About this exercise: A faithful transcription of all the records is required.

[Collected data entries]
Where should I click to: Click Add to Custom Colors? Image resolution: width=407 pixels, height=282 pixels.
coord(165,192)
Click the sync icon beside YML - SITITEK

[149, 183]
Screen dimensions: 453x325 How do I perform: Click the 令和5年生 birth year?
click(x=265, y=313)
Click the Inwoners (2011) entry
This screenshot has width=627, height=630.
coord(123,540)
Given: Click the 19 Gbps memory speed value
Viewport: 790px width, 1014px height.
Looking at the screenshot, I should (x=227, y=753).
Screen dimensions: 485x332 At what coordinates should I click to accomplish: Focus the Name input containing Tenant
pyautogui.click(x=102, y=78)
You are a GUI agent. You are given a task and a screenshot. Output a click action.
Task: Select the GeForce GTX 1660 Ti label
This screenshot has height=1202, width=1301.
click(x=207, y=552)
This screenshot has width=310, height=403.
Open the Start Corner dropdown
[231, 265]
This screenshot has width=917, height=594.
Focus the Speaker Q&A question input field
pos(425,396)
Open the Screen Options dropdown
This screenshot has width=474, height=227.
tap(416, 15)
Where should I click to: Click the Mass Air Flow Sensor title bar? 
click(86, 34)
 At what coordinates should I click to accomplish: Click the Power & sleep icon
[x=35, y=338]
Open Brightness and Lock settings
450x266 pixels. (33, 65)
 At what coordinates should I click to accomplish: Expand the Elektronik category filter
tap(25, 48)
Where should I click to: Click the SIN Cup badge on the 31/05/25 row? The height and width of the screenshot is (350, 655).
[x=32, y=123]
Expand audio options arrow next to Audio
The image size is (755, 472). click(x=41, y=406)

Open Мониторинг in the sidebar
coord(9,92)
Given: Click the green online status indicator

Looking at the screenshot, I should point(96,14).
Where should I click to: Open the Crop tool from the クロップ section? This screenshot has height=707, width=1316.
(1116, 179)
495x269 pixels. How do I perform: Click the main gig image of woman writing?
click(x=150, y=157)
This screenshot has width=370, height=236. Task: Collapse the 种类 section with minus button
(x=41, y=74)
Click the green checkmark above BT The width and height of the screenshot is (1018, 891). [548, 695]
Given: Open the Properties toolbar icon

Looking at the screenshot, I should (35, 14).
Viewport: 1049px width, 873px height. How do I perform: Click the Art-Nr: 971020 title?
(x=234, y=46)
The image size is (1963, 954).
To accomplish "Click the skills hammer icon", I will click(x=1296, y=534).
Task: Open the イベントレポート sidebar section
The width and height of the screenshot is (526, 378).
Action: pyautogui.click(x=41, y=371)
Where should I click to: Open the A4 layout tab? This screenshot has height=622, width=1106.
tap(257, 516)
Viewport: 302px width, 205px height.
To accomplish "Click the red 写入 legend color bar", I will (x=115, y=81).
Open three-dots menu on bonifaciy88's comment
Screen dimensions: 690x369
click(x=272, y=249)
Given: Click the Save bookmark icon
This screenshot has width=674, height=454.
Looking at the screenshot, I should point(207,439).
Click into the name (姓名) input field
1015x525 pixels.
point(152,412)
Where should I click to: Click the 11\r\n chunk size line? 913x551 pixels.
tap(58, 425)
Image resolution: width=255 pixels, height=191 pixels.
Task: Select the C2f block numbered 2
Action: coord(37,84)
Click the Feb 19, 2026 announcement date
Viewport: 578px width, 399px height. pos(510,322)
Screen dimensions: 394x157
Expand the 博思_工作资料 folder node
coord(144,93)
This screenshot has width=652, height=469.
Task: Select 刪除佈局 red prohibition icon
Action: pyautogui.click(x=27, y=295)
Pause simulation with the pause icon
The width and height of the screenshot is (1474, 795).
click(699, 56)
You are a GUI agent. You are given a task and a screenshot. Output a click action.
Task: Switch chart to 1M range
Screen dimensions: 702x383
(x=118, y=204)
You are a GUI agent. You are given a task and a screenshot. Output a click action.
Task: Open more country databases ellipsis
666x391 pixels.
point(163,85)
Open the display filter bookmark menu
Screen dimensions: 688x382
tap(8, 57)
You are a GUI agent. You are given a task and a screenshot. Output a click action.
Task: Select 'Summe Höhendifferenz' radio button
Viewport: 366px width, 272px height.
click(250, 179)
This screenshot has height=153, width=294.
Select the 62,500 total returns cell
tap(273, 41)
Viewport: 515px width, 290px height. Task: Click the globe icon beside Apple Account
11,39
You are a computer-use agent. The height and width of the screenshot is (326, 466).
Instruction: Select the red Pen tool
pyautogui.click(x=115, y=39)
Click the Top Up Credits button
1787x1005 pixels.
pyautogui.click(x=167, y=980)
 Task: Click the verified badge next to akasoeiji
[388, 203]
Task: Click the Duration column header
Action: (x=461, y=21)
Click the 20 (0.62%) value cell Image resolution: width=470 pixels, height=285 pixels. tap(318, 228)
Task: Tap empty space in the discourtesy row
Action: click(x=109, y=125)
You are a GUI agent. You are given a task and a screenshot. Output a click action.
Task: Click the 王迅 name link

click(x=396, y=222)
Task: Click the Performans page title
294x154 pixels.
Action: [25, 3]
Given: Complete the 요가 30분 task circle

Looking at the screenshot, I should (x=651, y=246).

Solution:
Where should I click to: Click Add to Custom Colors? Image resolution: width=407 pixels, height=282 pixels.
coord(165,192)
Click the sync icon beside YML - SITITEK

[149, 183]
Screen dimensions: 453x325 How do I perform: Click the 令和5年生 birth year?
click(x=265, y=313)
Click the Inwoners (2011) entry
This screenshot has width=627, height=630.
coord(123,540)
Given: Click the 19 Gbps memory speed value
Viewport: 790px width, 1014px height.
Looking at the screenshot, I should (x=227, y=753).
Screen dimensions: 485x332 At what coordinates should I click to accomplish: Focus the Name input containing Tenant
pyautogui.click(x=102, y=78)
You are a GUI agent. You are given a task and a screenshot. Output a click action.
Task: Select the GeForce GTX 1660 Ti label
This screenshot has height=1202, width=1301.
click(x=207, y=552)
This screenshot has width=310, height=403.
Open the Start Corner dropdown
[231, 265]
This screenshot has width=917, height=594.
Focus the Speaker Q&A question input field
pos(425,396)
Open the Screen Options dropdown
This screenshot has width=474, height=227.
tap(416, 15)
Where should I click to: Click the Mass Air Flow Sensor title bar? 
click(86, 34)
 At what coordinates should I click to accomplish: Click the Power & sleep icon
[x=35, y=338]
Open Brightness and Lock settings
450x266 pixels. (33, 65)
 At what coordinates should I click to accomplish: Expand the Elektronik category filter
tap(25, 48)
Where should I click to: Click the SIN Cup badge on the 31/05/25 row? The height and width of the screenshot is (350, 655).
[x=32, y=123]
Expand audio options arrow next to Audio
The image size is (755, 472). click(x=41, y=406)

Open Мониторинг in the sidebar
coord(9,92)
Given: Click the green online status indicator

Looking at the screenshot, I should point(96,14).
Where should I click to: Open the Crop tool from the クロップ section? This screenshot has height=707, width=1316.
(1116, 179)
495x269 pixels. How do I perform: Click the main gig image of woman writing?
click(x=150, y=157)
This screenshot has width=370, height=236. Task: Collapse the 种类 section with minus button
(x=41, y=74)
Click the green checkmark above BT The width and height of the screenshot is (1018, 891). [548, 695]
Given: Open the Properties toolbar icon

Looking at the screenshot, I should (35, 14).
Viewport: 1049px width, 873px height. How do I perform: Click the Art-Nr: 971020 title?
(x=234, y=46)
The image size is (1963, 954).
To accomplish "Click the skills hammer icon", I will click(x=1296, y=534).
Task: Open the イベントレポート sidebar section
The width and height of the screenshot is (526, 378).
Action: pyautogui.click(x=41, y=371)
Where should I click to: Open the A4 layout tab? This screenshot has height=622, width=1106.
tap(257, 516)
Viewport: 302px width, 205px height.
To accomplish "Click the red 写入 legend color bar", I will (x=115, y=81).
Open three-dots menu on bonifaciy88's comment
Screen dimensions: 690x369
click(x=272, y=249)
Given: Click the Save bookmark icon
This screenshot has width=674, height=454.
Looking at the screenshot, I should point(207,439).
Click into the name (姓名) input field
1015x525 pixels.
point(152,412)
Where should I click to: Click the 11\r\n chunk size line? 913x551 pixels.
tap(58, 425)
Image resolution: width=255 pixels, height=191 pixels.
Task: Select the C2f block numbered 2
Action: coord(37,84)
Click the Feb 19, 2026 announcement date
Viewport: 578px width, 399px height. pos(510,322)
Screen dimensions: 394x157
Expand the 博思_工作资料 folder node
coord(144,93)
This screenshot has width=652, height=469.
Task: Select 刪除佈局 red prohibition icon
Action: pyautogui.click(x=27, y=295)
Pause simulation with the pause icon
The width and height of the screenshot is (1474, 795).
click(699, 56)
You are a GUI agent. You are given a task and a screenshot. Output a click action.
Task: Switch chart to 1M range
Screen dimensions: 702x383
(x=118, y=204)
You are a GUI agent. You are given a task and a screenshot. Output a click action.
Task: Open more country databases ellipsis
666x391 pixels.
point(163,85)
Open the display filter bookmark menu
Screen dimensions: 688x382
tap(8, 57)
You are a GUI agent. You are given a task and a screenshot. Output a click action.
Task: Select 'Summe Höhendifferenz' radio button
Viewport: 366px width, 272px height.
click(250, 179)
This screenshot has height=153, width=294.
Select the 62,500 total returns cell
tap(273, 41)
Viewport: 515px width, 290px height. Task: Click the globe icon beside Apple Account
11,39
You are a computer-use agent. The height and width of the screenshot is (326, 466).
Instruction: Select the red Pen tool
pyautogui.click(x=115, y=39)
Click the Top Up Credits button
1787x1005 pixels.
pyautogui.click(x=167, y=980)
 Task: Click the verified badge next to akasoeiji
[388, 203]
Task: Click the Duration column header
Action: (x=461, y=21)
Click the 20 (0.62%) value cell Image resolution: width=470 pixels, height=285 pixels. tap(318, 228)
Task: Tap empty space in the discourtesy row
Action: click(x=109, y=125)
You are a GUI agent. You are given a task and a screenshot. Output a click action.
Task: Click the 王迅 name link

click(x=396, y=222)
Task: Click the Performans page title
294x154 pixels.
Action: [25, 3]
Given: Complete the 요가 30분 task circle

Looking at the screenshot, I should (x=651, y=246).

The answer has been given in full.